Karachi is bleeding again. Mohajirs against Pathans, MQM against ANP or the ISI against Karachi, the cycle of blood-shed has hit the city. Six months ago 35 had perished in a similar violence. The media reports two dozen dead but the numbers could be as high as 40 in one day of violence this time.
In April 2008, Sher Afgan Niazi, who used to be a minister in President Musharraf’s cabinet, was beaten up by a group of lawyers in Lahore and somebody slapped the ex-chief minister of Sindh Arbab Ghulam Rahim with a shoe. Karachi saw a bloody day with seven dead, scores wounded and property destroyed. Karachi turns out to be the action ground where the powerful fight their gunbattles for supremacy.
For a city of seventeen million Karachi holds a variety of ethnic migrants from India and the rest of Pakistan. The majority of the citizens are migrants or descendants of migrants from India represented by the MQM. This party came to eminence by prevailing in a series of gun-battles that pitched them against other ethnic groups, specially the Pathans.
After the ethnic riots in 1985 and 1986, MQM had gained dominance of the city politics and it did not take them long to translate their street power into votes. They run the city government. The exercise of governing a big city is different than running an extortion scam but this urban political outfit did not lose touch with its past.
Pathans voted for the Awami National Party in 2008 elections. The two parties have been clashing for some time but the current spate of violence is being connected to the incident of 12th May 2007. MQM was an ally of the Musharraf government in Islamabad and the chief justice dismissed by Musharraf was supposed to address a rally of lawyers in Karachi. Those who wanted to attend were fired at, killing dozens.
ANP supported the peace deal with Taliban in Swat and MQM opposed it on the floor of the National Assembly.

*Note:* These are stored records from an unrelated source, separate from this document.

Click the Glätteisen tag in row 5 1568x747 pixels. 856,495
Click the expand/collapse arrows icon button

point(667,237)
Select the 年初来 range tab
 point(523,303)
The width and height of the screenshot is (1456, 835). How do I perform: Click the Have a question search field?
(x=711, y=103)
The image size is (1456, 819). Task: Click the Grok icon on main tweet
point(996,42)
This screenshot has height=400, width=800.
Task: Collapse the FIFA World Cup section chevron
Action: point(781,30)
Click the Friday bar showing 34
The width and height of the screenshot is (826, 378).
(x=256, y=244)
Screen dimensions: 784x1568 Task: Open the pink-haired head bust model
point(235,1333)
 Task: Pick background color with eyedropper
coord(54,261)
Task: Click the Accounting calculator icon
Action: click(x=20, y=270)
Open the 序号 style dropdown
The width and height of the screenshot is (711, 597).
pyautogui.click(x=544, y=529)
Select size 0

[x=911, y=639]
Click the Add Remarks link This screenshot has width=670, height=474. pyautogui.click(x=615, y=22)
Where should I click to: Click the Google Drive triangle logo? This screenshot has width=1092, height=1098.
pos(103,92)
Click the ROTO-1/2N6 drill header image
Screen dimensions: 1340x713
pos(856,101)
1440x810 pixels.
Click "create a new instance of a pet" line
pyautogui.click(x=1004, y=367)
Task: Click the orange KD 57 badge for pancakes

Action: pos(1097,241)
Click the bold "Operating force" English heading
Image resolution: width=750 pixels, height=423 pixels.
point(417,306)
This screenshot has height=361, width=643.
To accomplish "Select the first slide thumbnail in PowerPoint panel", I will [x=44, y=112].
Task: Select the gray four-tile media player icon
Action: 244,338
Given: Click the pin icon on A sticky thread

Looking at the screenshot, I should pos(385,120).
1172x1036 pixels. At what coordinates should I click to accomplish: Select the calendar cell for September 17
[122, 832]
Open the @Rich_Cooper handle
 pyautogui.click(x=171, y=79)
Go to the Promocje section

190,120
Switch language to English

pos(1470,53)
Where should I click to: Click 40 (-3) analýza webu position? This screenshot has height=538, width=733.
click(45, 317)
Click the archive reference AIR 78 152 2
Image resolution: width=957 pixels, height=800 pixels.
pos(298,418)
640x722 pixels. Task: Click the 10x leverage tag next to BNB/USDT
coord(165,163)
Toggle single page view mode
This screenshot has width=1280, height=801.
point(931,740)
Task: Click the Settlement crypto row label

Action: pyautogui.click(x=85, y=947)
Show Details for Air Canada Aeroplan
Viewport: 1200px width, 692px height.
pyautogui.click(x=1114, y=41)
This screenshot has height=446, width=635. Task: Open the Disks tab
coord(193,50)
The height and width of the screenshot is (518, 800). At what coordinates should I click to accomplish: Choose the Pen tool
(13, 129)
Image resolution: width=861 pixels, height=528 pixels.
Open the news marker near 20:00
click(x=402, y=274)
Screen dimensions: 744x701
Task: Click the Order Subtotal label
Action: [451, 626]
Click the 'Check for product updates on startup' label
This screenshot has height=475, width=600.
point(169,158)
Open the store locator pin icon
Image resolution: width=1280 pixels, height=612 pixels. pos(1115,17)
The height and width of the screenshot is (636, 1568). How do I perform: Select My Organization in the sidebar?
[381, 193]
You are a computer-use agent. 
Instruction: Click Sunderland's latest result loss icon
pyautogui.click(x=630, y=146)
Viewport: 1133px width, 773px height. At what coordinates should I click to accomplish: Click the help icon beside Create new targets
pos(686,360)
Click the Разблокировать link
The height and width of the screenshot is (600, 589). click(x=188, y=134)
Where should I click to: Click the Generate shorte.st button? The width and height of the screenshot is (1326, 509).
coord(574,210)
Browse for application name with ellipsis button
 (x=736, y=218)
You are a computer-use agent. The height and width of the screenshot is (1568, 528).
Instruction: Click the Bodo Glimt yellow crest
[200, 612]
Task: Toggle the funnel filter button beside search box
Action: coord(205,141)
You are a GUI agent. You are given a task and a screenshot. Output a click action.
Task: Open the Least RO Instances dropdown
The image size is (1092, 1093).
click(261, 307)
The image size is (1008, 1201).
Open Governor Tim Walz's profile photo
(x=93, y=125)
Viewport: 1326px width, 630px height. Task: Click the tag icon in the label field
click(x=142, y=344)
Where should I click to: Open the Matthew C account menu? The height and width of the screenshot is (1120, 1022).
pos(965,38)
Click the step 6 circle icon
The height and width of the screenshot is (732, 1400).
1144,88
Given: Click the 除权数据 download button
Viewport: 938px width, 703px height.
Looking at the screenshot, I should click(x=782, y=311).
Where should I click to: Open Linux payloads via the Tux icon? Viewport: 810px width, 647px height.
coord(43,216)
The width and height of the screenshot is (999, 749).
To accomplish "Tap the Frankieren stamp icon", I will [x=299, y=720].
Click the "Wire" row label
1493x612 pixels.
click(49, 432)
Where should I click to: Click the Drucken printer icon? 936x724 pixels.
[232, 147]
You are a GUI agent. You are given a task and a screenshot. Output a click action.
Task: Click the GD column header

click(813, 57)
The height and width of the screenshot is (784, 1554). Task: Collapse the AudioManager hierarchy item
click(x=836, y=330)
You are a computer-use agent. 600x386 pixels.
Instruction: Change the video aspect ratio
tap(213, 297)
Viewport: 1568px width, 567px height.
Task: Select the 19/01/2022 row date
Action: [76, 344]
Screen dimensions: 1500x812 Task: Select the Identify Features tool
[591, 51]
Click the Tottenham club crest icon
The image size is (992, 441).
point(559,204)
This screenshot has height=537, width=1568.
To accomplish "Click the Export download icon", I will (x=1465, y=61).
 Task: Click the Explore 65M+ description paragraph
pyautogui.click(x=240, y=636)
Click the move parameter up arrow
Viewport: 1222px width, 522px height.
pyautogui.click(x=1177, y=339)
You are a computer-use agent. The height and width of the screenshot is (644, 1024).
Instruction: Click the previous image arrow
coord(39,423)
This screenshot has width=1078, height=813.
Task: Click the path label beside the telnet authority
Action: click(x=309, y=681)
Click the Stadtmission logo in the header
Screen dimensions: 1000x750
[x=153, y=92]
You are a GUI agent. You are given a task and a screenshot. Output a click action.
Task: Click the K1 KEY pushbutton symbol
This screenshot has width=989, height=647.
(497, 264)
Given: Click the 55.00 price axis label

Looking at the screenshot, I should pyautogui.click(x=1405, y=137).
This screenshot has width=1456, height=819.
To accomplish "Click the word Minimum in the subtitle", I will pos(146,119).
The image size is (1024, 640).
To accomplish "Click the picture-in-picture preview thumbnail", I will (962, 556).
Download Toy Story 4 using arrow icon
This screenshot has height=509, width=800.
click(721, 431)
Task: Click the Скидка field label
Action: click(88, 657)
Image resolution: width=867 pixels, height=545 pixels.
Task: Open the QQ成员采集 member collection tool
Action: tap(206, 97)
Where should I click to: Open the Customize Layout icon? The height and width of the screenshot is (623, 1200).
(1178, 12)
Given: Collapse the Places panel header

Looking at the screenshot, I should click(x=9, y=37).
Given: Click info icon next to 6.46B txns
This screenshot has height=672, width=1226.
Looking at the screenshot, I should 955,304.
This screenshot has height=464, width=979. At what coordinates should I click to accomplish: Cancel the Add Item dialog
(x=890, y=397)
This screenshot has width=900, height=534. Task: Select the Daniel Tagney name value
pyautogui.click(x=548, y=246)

MQM had been complaining of Talibanisation of Karachi for some time. Pakistan Peoples Party, the ruling party in Sindh and Pakistan has been ambivalent to the MQM complaint. More than one hundred thousand migrants from FATA and NWFP have moved into the city in recent months.
After their show of dissent in the National Assembly, MQM blamed ANP pointedly for the passage of Nizam-e-Adl resolution, deliberately ignoring the fact that this peace deal with Taliban was signed after the military had decided to back-off from Swat. MQM never mentioned the army, PPP or PML in their opposition of the new law.
President Asif Zardari has lived a good part of his life in Karachi and he has seen the MQM rise. All political parties have seen their share in popularity taken away but the power of MQM always came through when challenged.
ANP had decided to hold a memorial rally on the 12th of May and MQM opposed it. There were clashes and killings. The Sindh government announced a ban on public rallies and ANP declared a shutter down strike instead. Killings continued. The atmosphere is charged with ethnic hatred but it could be more than pathans and the ANP involved.
The businessmen in Lyari refused to pay the extortion money they used to pay and confronted the collectors with guns. Lyari is the stronghold of Peoples Party and it looks like ANP has a partner in this fight. President Zardari, after failing in Punjab could be playing politics Karachi style quite tactfully, with the ANP in front.
Taliban have built hundreds of madressahs and mosques in and around Karachi and they guard their areas with loaded guns and RPGs in broad daylight. MQM has been unable to scare them away and the fighting this time could be deadlier than ever. Taliban have already warned the co-ed schools to shut down in Karachi.
No matter who wins this fight, innocent lives would be lost. A Pathan working in a Mohajir neighbourhood for small wages could lose his life and a Mohajir living next to a Pathan settlement could be decapitated.
The mayhem thus created would provide Taliban the golden opportunity to take-over the city and accomplish their goal of stopping the US/NATO supplies through Karachi port. The nuclear power plant of the city would be another asset to fall in Taliban hands.
Such an event could cause a chain reaction. The government in Islamabad could fall and eventually the country could disintegrate. Loss of innocent lives do not compare to the lofty political ambitions of the few.